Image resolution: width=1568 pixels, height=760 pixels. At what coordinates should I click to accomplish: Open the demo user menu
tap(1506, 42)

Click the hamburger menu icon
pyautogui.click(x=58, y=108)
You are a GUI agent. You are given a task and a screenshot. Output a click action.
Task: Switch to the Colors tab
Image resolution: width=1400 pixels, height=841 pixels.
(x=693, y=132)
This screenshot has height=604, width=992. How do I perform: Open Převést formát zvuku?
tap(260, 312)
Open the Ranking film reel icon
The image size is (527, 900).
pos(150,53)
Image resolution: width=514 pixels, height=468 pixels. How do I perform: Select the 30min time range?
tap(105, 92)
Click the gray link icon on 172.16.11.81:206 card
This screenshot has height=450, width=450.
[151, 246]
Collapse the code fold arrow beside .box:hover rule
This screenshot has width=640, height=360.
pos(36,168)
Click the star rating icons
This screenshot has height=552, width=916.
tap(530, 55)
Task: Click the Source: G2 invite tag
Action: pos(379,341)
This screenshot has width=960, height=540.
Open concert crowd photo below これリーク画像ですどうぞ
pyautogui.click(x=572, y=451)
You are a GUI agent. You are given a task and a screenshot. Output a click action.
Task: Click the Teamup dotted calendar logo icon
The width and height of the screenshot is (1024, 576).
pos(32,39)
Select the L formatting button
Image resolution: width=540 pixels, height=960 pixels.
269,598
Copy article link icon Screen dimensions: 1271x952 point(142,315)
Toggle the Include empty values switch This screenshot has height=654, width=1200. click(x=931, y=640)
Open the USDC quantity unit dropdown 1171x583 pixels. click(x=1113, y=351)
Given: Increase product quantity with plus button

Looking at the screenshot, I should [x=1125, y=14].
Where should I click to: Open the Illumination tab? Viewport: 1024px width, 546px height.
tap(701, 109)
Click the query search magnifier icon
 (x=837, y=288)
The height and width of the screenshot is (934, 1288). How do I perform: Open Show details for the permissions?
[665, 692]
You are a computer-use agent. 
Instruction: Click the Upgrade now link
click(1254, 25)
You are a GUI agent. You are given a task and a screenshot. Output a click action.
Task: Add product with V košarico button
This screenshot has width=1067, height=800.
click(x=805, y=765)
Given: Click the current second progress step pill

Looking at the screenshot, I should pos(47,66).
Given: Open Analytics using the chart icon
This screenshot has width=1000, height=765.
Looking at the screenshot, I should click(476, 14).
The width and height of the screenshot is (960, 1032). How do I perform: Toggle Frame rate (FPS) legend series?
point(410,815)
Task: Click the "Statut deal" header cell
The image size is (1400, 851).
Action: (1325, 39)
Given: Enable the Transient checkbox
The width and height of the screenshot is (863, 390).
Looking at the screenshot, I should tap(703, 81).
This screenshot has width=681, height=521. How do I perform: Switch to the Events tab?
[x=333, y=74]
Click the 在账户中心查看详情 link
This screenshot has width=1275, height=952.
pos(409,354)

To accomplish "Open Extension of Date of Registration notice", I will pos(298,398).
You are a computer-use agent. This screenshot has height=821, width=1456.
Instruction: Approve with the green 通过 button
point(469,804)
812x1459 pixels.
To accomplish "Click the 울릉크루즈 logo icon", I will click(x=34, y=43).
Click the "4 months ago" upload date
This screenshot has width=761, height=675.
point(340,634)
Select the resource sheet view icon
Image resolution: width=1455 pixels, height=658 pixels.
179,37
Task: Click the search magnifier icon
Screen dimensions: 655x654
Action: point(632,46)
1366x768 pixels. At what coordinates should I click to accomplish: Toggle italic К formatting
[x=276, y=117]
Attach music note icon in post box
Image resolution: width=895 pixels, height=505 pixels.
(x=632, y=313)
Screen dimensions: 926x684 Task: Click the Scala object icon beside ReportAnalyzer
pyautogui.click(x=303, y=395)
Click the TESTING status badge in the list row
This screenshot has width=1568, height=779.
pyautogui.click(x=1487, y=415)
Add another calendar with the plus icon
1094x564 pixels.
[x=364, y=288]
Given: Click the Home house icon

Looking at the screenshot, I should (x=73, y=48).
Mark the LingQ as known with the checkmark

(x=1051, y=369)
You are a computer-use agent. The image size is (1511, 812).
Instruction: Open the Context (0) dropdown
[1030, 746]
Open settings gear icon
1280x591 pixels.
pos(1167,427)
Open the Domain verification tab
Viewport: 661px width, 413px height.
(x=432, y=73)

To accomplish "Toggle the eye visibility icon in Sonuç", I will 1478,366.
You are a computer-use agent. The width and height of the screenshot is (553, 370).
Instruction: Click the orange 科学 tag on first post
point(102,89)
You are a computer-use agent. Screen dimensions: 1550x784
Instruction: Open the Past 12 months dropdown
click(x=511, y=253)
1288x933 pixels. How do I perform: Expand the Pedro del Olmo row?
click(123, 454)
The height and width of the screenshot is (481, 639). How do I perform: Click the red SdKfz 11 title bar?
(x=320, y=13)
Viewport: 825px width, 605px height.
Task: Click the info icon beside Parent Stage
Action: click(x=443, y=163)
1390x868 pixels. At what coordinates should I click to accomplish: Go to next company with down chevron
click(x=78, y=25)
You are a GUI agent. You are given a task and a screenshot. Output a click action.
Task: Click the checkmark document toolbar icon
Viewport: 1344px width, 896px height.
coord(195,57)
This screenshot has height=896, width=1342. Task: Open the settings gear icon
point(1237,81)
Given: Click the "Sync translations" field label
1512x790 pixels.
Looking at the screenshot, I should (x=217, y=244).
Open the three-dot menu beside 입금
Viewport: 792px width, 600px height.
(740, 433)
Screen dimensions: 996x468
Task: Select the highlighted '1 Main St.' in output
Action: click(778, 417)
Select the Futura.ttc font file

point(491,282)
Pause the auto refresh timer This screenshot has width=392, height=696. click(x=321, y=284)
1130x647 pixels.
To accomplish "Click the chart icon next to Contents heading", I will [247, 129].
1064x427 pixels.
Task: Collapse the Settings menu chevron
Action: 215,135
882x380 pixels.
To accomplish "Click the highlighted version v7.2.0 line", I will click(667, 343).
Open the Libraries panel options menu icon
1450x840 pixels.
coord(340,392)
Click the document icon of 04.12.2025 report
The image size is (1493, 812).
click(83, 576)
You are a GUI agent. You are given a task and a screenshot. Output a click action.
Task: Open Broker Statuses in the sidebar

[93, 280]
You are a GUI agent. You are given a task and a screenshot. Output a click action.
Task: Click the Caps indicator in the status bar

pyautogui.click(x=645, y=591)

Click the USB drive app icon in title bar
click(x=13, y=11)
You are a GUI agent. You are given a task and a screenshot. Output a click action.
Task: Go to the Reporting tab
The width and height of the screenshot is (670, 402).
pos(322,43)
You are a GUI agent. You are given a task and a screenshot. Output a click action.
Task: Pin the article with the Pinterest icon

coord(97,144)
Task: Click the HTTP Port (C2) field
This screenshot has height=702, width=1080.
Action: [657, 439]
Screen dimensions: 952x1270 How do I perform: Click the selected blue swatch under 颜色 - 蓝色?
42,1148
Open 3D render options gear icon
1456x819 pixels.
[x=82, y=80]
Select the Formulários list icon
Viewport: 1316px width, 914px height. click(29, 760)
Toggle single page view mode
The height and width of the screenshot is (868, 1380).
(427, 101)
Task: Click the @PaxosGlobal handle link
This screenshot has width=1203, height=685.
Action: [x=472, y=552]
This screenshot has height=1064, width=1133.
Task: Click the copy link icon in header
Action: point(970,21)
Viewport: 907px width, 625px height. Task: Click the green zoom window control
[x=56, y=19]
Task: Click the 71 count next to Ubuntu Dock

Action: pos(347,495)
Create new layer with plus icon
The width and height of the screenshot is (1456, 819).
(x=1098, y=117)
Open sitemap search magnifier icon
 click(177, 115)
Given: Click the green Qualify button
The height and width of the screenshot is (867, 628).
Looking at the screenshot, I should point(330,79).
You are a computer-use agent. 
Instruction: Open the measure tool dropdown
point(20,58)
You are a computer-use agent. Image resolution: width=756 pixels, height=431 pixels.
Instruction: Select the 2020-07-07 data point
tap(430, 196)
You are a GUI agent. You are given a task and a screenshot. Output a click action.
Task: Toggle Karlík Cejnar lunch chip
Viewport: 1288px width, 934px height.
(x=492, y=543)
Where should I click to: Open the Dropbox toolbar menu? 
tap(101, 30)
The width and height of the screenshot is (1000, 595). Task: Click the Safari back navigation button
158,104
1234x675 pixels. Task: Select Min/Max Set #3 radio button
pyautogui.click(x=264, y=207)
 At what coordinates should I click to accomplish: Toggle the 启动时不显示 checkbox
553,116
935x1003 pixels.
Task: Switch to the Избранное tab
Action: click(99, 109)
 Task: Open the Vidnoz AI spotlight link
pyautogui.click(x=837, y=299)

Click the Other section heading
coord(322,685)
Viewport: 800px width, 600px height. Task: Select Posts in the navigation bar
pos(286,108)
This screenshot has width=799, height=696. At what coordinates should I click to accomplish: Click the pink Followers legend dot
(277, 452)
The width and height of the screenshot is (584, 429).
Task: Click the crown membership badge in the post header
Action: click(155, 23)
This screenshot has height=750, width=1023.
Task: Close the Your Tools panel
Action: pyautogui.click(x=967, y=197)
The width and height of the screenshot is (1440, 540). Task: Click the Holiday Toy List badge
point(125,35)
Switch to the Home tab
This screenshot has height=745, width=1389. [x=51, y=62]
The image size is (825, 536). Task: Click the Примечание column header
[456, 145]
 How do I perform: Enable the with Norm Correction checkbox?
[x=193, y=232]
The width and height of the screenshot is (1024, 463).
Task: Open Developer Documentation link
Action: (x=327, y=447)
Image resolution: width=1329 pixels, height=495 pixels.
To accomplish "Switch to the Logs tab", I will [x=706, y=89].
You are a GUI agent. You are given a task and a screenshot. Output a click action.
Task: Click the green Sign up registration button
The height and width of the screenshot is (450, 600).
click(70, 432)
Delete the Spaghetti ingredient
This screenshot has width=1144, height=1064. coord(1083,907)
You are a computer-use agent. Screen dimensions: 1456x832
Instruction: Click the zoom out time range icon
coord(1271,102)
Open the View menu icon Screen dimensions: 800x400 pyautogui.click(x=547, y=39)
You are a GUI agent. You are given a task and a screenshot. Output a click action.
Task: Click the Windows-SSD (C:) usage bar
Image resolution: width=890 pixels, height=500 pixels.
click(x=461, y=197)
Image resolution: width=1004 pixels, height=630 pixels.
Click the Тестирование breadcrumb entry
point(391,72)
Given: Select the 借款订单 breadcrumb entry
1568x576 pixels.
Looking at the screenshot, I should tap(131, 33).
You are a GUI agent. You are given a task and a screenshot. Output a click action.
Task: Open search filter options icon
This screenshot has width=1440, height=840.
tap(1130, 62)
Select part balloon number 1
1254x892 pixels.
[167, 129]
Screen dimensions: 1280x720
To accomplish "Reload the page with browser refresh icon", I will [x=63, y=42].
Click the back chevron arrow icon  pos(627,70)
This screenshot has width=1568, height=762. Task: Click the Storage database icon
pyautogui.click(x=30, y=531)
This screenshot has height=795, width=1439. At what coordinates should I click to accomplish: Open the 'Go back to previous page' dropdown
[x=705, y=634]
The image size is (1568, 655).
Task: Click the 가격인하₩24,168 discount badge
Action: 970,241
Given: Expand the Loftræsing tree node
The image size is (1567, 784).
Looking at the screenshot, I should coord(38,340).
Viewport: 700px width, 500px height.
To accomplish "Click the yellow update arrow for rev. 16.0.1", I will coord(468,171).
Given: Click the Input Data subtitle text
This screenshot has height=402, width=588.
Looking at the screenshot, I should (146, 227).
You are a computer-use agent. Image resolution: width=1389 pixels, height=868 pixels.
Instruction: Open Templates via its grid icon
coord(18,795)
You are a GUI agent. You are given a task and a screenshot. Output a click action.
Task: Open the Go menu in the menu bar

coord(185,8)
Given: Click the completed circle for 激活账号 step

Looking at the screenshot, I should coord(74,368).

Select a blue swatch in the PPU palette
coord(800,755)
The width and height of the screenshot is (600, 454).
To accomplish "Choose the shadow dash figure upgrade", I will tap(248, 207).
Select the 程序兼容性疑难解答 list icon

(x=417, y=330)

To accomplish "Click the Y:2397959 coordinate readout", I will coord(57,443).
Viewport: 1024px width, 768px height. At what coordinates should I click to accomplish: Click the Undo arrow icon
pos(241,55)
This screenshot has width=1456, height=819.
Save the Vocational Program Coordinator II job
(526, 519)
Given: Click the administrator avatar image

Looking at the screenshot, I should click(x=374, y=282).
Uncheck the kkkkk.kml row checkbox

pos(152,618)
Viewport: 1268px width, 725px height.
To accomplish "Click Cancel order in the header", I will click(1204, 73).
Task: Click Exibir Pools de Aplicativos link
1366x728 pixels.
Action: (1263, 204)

• • •

== Written instruction ==
Copy out the records verbatim, starting at the line that contains "Task: Click the search magnifier icon" and ending at the line that contains "pyautogui.click(x=1487, y=415)", with both of those lines included.

== Output for this task ==
Task: Click the search magnifier icon
Screen dimensions: 655x654
Action: point(632,46)
1366x768 pixels. At what coordinates should I click to accomplish: Toggle italic К formatting
[x=276, y=117]
Attach music note icon in post box
Image resolution: width=895 pixels, height=505 pixels.
(x=632, y=313)
Screen dimensions: 926x684 Task: Click the Scala object icon beside ReportAnalyzer
pyautogui.click(x=303, y=395)
Click the TESTING status badge in the list row
This screenshot has width=1568, height=779.
pyautogui.click(x=1487, y=415)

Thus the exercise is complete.